### EXTRACT
::::

Re: RAID 0



12GB is 'a little tight' for an SBS OS partition, IF creating a RAID1 pair
to hold the OS (or if basing the system on any other drive subsystem) I
would currently recommend 20GB, but 12 is 'acceptable' (barely).

The OP has four drives. Creating a RAID5 array out of 3 of them and using
the 4th as a hotspare is what I would do. If we're correct on the drive
size, 80GB, then this results in 160GB usable space, 20GB for the OS would
be good and one or two additional partitions for DATA would be my preferred
condition.

"Kerry Brown" <kerry@xxxxxxxxxxxxxxxxxxx*a*m> wrote in message
news:eKFnGIFnGHA.4376@xxxxxxxxxxxxxxxxxxxxxxx
I don't see a way around reinstalling. If the current setup truly is RAID 0
you need to get rid of it. RAID 0 doesn't belong on a production server
except for very specialised uses. It sounds like you have a hardware RAID
controller. You would set it up in the controller BIOS or with a supplied
disk for the controller. From your description it sounds like you have 4 x
80 GB hard drives. Create a RAID 1 (mirror) with two of them and use this
array for the OS. 12 GB is way too small for the OS. 80 GB may be a little
large but it doesn't make sense to partition 80 GB. What you do with the
other two depends on what the server will be used for. Personally I'd ditch
them and install three larger drives in a RAID 5 array. The next best
option would be to install one more 80 GB drive and create a RAID 5 array.
If that isn't possible and your data storage needs aren't that great create
another RAID 1 array with the two remaining drives.

--
Kerry
MS-MVP Windows - Shell/User

JohnnyD wrote:
Thank you for your reply
What would be the best way of resetting the array?

::::

### DATA SEGMENT
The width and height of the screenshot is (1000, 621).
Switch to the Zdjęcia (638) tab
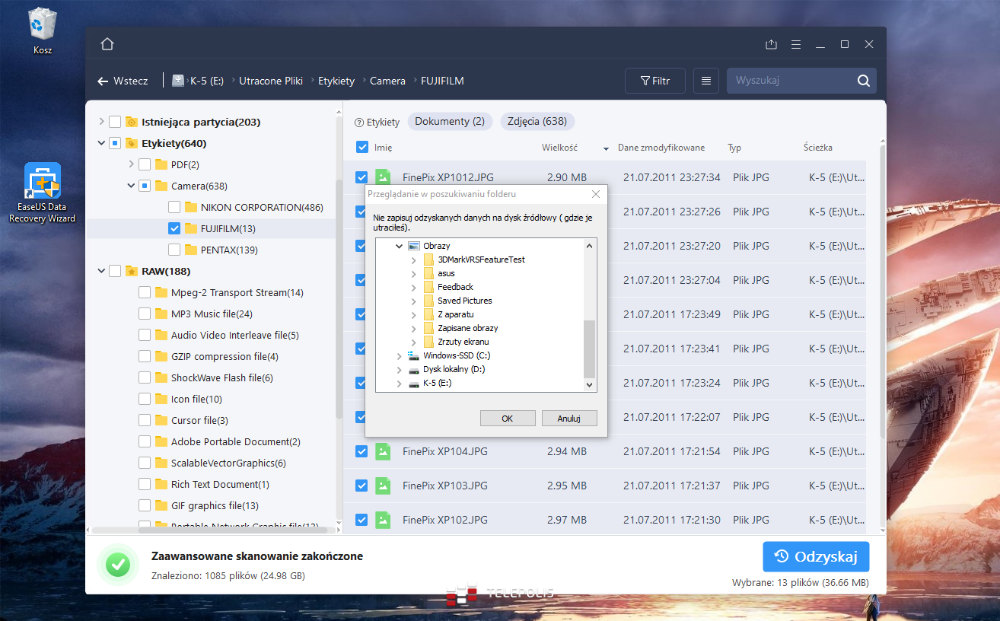[537, 122]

::::

### REQUIRED TASK
Repeat everything in the RAID discussion from "If that isn't" down to "resetting the array?". The material was taken from a different source than the RAID discussion.

### FINAL ANSWER
If that isn't possible and your data storage needs aren't that great create
another RAID 1 array with the two remaining drives.

--
Kerry
MS-MVP Windows - Shell/User

JohnnyD wrote:
Thank you for your reply
What would be the best way of resetting the array?